More pics welcome. Nice paint/print. I also realised how well spaced-out a P5Q Pro was.


----------



## WhiteLotus (Sep 12, 2008)

Holy god!  

That makes my case mod that i'm doing at the minute seem VERY week in comparison.

sadness.

ps welcome to the forum!


----------



## (^0^)_OMG_(^0^) (Sep 12, 2008)

@btarunr: The board you look actually is a P5N32 E SLI PLUS. As i said this pic is like 4 months old so the board was replace. But P5Q still do a nice job it look pretty much the same atm. Thanks for your comment.

@Whitelotus: Thanks Lotus, this was done with the help of my friend, he help me do the finish touch (Layout edit - color correction & mixing - buff) for the painting otherwise it would not look like this. Thanks alots for your comment


----------



## OzzmanFloyd120 (Sep 13, 2008)

Wow, very very nice!


----------



## Fastmix (Sep 13, 2008)

Very nice indeed.


----------



## Mussels (Sep 13, 2008)

nice rig, lol at the twisty yellow sata cable.


----------



## wolf2009 (Sep 13, 2008)

Wow , really nice paint

is that Xigmatek s-1283 RS ?


----------



## Conti027 (Sep 13, 2008)

ohhhh..pretty.. can i pet it?
Welcome to TPU


----------



## wolf2009 (Sep 13, 2008)

you case modders are an inspiration to a guy like me, who didn't even have a PC 8 months ago ever in his life.  So I'm always learning stuff looking at others and on forums like these .


----------



## (^0^)_OMG_(^0^) (Sep 13, 2008)

Thanks everyone, i am building another rigs atm, and will scratch build a home for it as soon as i got everything together. 

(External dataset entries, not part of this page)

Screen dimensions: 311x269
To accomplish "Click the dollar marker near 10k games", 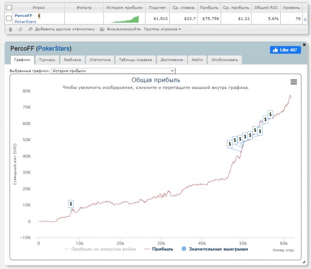I will click(x=71, y=204).
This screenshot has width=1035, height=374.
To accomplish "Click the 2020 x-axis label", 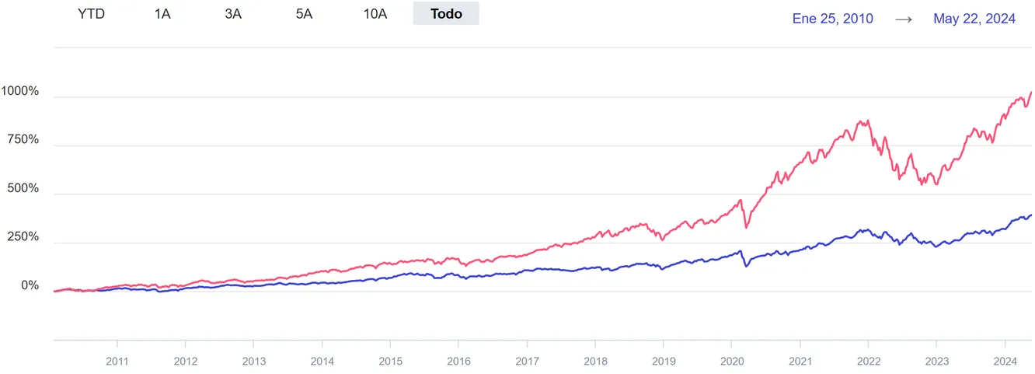I will (x=731, y=361).
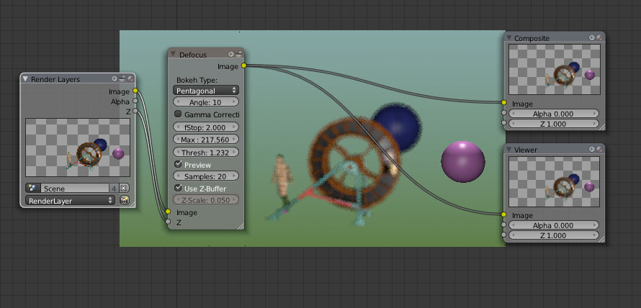This screenshot has width=641, height=308.
Task: Click the X button to unlink Scene
Action: (x=124, y=188)
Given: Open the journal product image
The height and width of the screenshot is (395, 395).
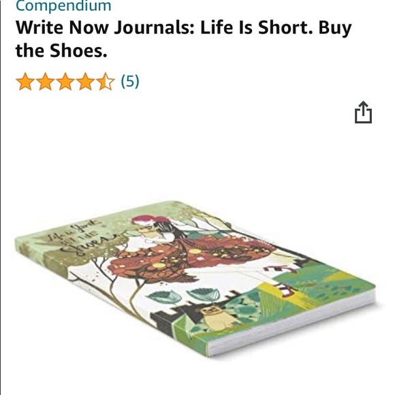Looking at the screenshot, I should (x=195, y=279).
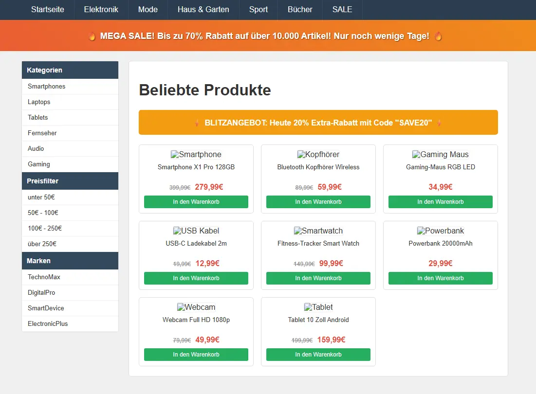
Task: Add Smartphone X1 Pro to Warenkorb
Action: [x=196, y=202]
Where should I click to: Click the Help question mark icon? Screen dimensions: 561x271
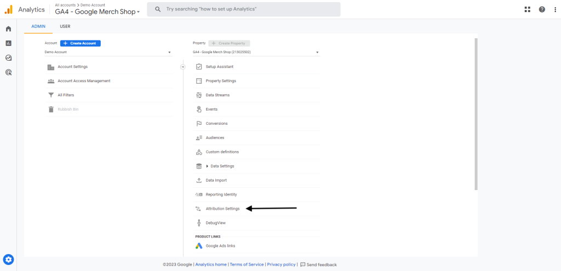coord(542,9)
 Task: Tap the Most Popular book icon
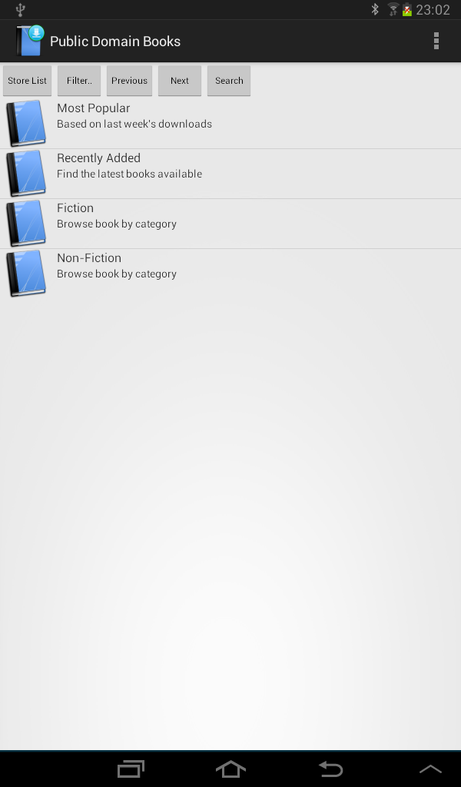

All your positive comment sure a boost!!!


----------



## X800 (Sep 13, 2008)

Hello and Welcome TPU 
Nice work with your case.


----------



## EiSFX (Sep 13, 2008)

(^0^)_OMG_(^0^) said:


> Thanks everyone, i am building another rigs atm, and will scratch build a home for it as soon as i got everything together.



Scratch yikes don't even say that word around that case sweet paint man very good work keep it up man


----------



## TechnicalFreak (Sep 13, 2008)

Don't know what to say about the paintjob.. other than beautiful 
Very nice that the interior is painted aswell.
See that you are also a Razer/ATi/AMD user   

And welcome!!!


PS: Did you do the paintjob (exterior) yourself? I'm looking for a skilled artist...


----------



## theJesus (Sep 18, 2008)

Not only is this an amazing mod to begin with, but it's also the first Antec 900 I've seen that truly sticks out from all the other 900's.

edit:  And welcome to TPU!


----------



## Pinchy (Sep 18, 2008)

Nice work


----------



## dark2099 (Sep 19, 2008)

Amazing work and welcome to TPU.


----------



## SystemViper (Sep 19, 2008)

Wow, welcome, seems you made a splash with that system, top Notch...
look forward to your posts.


----------



## BrooksyX (Sep 19, 2008)

sick case man!!! welcome to tpu.


----------



## DrPepper (Sep 19, 2008)

I'd do your case mate  welcome to tpu


----------



## MKmods (Sep 19, 2008)

welcome to TPU, very clean case. Excellent


----------



## BUCK NASTY (Sep 19, 2008)

Wow, very nicely done. Makes me want to take my rig and ...


----------



## 7pU~m0m (Sep 19, 2008)

holy crap looks wicked..welcome to tpu


----------



## SK-1 (Sep 19, 2008)

theJesus said:


> Not only is this an amazing mod to begin with, but it's also the first Antec 900 I've seen that truly sticks out from all the other 900's.
> 
> edit:  And welcome to TPU!



Dittos from SK-1


----------



## freaksavior (Sep 19, 2008)

DUDE! if you truly did that. than awesome amazing work


----------



## DR.Death (Sep 19, 2008)

like wow i want ...lol  well i have bigger things on my mind for the next years like i am taking a course atm that has refrigeration and air con and i am looking to making so sweet coolers maybe some phase change too i will be cooking with Refrigerant...lol


----------



## zithe (Sep 19, 2008)

Antec 900 is butt ugly. This one is awesome.
Great mod. Reminds me of 'The Van', except there are no fairies and tigers.


----------



## Apocolypse007 (Sep 19, 2008)

Welcome to TPU !!!

Very nice case and cable management is pristine. 2 questions however...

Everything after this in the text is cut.